In water-cooled power reactor, hydrogen is generated in case of steam zirconium reaction during severe accident condition and later on in addition to hydrogen; CO is also generated during molten corium concrete interaction after reactor pressure vessel failure. Passive Autocatalytic Recombiners (PARs) are provided in the containment for hydrogen management. The performance of the PARs in presence of hydrogen and carbon monoxide along with air has been evaluated. Depending on the conditions, CO may either react with oxygen to form carbon dioxide (CO2) or act as catalyst poison, reducing the catalyst activity and hence the hydrogen conversion efficiency. CFD analysis has been carried out to determine the effect of CO on catalyst plate temperature for 2 & 4% v/v H₂ and 1-4% v/v CO with air at the recombiner inlet for a reported experiment.

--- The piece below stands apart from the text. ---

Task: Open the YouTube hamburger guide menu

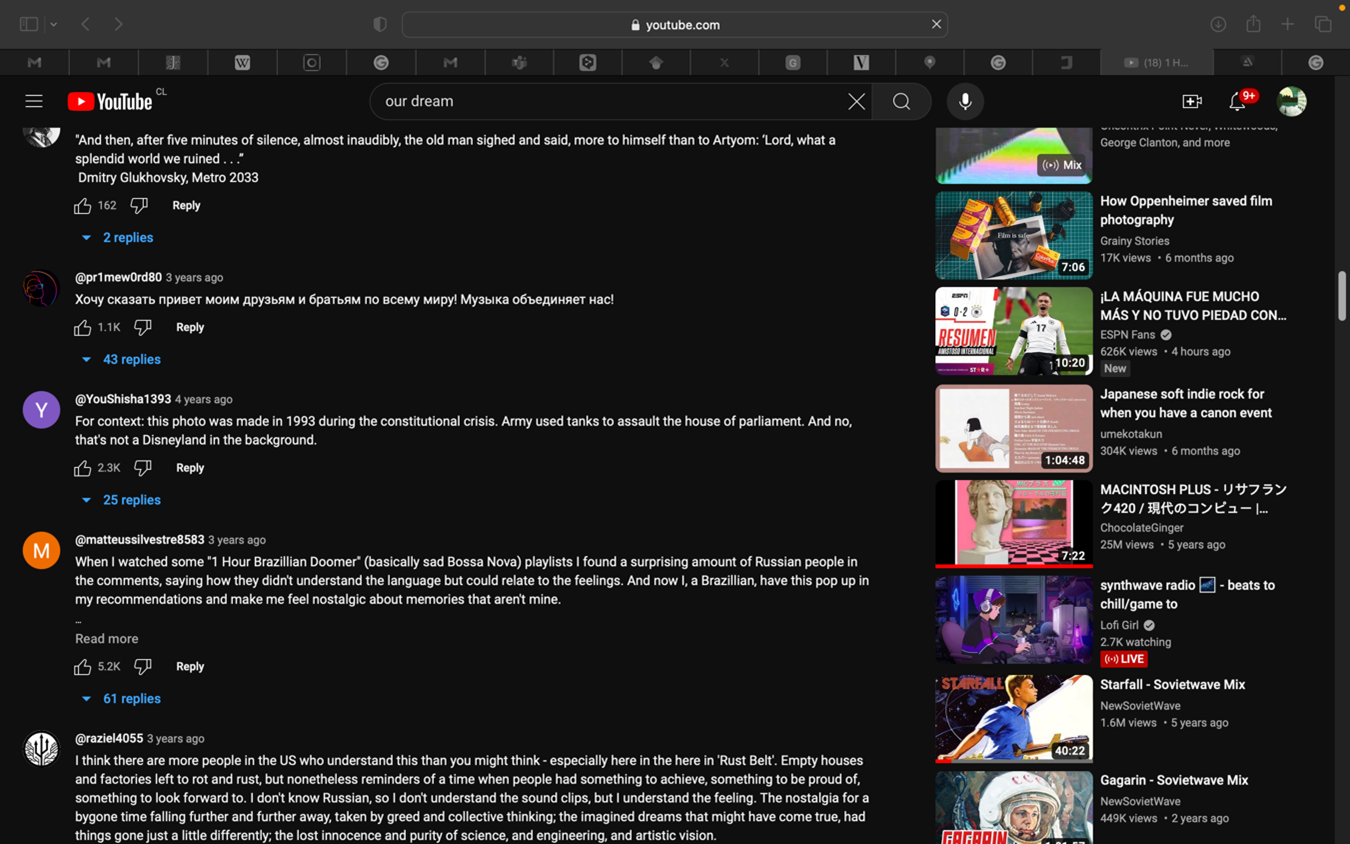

The results of CFD simulations have been compared with the reported experimental data for the model validation. The reaction at the recombiner plate is modelled based on diffusion theory. The developed CFD model has been used to predict the maximum catalyst temperature and outlet species concentration for different inlet velocity and temperatures of the mixture gas. The obtained results were used to fit a correlation for obtaining removal rate of carbon monoxide inside PAR as a function of inlet velocity and concentrations.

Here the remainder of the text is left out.